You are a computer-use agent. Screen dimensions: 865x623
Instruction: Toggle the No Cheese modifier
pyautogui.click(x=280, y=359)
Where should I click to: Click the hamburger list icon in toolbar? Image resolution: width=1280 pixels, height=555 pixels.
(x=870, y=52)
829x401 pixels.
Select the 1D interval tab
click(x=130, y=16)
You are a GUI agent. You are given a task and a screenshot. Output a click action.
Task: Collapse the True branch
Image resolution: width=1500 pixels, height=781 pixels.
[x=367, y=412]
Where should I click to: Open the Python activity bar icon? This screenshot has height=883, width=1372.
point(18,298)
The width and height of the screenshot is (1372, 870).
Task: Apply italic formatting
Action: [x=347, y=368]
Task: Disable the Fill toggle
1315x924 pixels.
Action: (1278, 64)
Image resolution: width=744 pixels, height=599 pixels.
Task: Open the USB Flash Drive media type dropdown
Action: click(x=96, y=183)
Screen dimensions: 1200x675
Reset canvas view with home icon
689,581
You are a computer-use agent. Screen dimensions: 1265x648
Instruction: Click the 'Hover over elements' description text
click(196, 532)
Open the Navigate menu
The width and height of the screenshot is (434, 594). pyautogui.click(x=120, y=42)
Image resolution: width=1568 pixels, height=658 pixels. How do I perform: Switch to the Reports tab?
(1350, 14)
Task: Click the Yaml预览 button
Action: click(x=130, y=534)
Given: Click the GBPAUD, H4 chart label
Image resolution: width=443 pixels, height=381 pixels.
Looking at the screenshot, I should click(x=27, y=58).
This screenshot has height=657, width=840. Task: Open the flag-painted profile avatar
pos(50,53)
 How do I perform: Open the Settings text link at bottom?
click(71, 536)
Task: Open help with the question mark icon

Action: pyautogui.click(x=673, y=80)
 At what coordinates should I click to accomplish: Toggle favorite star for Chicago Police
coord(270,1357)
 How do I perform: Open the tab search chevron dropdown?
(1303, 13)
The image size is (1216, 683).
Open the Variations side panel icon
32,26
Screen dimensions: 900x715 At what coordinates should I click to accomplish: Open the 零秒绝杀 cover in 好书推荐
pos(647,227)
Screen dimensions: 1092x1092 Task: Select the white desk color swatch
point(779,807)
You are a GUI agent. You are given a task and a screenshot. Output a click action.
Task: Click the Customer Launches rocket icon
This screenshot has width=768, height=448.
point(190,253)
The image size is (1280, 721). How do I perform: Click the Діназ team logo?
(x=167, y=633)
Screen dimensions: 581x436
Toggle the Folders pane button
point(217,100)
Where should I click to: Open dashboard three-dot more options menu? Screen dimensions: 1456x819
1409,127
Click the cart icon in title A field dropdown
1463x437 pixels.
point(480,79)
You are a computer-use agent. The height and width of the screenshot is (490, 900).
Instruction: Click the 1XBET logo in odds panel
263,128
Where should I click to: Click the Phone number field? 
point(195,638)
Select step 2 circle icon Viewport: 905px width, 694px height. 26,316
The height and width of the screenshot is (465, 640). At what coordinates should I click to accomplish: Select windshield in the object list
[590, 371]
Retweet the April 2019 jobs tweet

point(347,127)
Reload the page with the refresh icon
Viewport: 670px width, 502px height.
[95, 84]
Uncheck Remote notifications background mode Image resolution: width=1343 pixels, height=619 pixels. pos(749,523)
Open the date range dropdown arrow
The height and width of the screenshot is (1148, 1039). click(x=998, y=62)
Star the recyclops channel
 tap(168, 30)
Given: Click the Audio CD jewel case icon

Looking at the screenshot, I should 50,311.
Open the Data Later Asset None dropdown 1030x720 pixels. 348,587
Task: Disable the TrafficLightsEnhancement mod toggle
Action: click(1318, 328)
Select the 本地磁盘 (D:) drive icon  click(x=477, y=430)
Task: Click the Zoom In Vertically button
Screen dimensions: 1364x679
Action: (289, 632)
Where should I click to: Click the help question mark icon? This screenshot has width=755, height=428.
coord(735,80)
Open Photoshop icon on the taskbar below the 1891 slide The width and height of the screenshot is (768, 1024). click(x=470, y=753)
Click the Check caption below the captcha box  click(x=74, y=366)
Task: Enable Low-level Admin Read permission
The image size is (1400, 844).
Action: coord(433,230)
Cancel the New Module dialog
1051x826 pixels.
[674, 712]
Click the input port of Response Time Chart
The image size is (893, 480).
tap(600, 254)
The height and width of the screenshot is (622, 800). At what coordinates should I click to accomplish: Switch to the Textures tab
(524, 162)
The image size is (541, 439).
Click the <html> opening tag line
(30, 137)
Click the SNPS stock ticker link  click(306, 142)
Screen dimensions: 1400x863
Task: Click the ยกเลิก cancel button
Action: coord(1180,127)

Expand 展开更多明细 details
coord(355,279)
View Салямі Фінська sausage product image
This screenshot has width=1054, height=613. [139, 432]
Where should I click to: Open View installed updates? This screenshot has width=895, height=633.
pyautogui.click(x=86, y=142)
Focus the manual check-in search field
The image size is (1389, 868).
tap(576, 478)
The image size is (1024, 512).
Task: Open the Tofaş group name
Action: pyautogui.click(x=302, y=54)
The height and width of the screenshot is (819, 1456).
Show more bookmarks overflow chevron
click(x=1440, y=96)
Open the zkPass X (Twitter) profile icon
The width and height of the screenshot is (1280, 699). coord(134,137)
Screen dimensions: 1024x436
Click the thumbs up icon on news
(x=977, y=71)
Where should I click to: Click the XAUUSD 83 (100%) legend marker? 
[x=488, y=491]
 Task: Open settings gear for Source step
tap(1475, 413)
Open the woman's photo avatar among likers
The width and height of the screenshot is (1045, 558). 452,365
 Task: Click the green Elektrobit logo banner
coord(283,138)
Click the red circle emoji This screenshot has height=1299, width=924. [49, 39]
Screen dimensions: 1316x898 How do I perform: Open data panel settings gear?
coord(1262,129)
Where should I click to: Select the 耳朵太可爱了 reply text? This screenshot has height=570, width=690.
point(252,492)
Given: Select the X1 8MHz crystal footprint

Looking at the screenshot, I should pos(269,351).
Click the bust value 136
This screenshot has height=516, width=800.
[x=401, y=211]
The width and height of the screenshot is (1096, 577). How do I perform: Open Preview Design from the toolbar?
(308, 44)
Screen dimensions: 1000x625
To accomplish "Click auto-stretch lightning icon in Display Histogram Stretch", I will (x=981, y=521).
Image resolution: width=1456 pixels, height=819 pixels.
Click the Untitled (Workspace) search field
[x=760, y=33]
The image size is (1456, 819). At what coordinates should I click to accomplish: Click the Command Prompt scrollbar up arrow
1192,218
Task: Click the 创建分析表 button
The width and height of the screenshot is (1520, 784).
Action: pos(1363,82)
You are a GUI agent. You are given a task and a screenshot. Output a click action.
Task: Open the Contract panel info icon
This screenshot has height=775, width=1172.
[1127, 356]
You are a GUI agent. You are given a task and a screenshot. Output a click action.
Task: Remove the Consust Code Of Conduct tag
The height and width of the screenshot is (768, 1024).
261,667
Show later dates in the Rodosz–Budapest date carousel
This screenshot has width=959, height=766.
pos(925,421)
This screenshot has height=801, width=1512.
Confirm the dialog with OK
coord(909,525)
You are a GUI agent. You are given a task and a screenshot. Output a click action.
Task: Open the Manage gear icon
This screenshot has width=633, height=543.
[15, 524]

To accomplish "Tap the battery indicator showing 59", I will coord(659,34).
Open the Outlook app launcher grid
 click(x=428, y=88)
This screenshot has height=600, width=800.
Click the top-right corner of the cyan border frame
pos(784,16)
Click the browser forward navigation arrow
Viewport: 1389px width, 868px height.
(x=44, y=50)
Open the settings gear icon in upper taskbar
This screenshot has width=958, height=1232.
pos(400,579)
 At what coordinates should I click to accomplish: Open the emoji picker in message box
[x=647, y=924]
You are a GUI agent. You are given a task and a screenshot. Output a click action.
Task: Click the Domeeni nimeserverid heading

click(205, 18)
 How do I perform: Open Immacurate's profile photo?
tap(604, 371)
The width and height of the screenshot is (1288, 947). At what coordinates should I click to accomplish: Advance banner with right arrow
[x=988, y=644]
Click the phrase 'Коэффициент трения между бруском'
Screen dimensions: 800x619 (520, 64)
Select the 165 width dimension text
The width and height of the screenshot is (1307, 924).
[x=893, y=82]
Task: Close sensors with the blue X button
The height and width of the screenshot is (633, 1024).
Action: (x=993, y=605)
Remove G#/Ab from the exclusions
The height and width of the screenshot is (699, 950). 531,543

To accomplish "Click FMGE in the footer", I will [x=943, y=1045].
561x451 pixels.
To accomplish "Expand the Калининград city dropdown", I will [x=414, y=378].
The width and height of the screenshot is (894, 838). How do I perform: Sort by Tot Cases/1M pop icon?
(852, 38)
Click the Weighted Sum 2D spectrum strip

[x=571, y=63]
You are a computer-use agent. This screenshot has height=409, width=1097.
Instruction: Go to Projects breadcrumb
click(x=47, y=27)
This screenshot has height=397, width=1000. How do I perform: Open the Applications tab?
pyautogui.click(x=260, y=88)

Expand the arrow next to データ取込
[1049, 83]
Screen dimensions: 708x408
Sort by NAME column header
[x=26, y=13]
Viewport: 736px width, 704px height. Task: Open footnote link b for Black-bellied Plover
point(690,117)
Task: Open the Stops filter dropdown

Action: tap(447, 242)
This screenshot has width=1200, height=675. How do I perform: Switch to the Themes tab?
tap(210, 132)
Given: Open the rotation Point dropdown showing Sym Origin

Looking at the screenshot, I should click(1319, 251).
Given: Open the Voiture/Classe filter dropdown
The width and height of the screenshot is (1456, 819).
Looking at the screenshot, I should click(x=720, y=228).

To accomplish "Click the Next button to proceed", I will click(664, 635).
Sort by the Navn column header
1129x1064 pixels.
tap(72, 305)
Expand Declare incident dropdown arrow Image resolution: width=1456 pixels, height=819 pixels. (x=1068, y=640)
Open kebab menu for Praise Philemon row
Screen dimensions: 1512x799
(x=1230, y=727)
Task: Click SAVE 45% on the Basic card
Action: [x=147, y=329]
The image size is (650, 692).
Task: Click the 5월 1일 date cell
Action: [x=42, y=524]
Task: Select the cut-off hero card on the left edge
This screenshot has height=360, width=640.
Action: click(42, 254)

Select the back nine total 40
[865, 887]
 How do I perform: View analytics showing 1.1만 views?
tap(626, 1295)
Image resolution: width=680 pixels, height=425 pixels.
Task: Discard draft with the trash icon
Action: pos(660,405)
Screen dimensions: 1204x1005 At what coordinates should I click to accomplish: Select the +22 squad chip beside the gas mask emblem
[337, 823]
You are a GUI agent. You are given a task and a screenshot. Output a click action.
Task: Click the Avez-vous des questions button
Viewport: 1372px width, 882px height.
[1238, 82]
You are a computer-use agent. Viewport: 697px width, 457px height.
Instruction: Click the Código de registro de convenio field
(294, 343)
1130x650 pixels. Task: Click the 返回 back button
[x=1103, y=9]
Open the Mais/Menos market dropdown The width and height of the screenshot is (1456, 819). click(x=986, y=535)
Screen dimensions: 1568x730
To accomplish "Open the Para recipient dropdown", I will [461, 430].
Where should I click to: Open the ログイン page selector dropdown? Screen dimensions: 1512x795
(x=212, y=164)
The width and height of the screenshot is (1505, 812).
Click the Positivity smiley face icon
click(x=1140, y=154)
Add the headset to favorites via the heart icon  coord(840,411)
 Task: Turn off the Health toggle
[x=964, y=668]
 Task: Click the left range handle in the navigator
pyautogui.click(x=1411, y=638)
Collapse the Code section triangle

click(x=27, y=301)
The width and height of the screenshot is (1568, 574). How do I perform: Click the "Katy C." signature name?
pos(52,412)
..............................
Put the lines of the records from the line with "Screen dimensions: 1024x436" to the line with "coord(1262,129)" into a Markdown table with the columns Row and Content, numbering each line and omitting any blank lines.

» Finished answer
| Row | Content |
|---|---|
| 1 | Screen dimensions: 1024x436 |
| 2 | Click the thumbs up icon on news |
| 3 | (x=977, y=71) |
| 4 | Where should I click to: Click the XAUUSD 83 (100%) legend marker?  |
| 5 | [x=488, y=491] |
| 6 |  Task: Open settings gear for Source step |
| 7 | tap(1475, 413) |
| 8 | Open the woman's photo avatar among likers |
| 9 | The width and height of the screenshot is (1045, 558). 452,365 |
| 10 |  Task: Click the green Elektrobit logo banner |
| 11 | coord(283,138) |
| 12 | Click the red circle emoji This screenshot has height=1299, width=924. [49, 39] |
| 13 | Screen dimensions: 1316x898 How do I perform: Open data panel settings gear? |
| 14 | coord(1262,129) |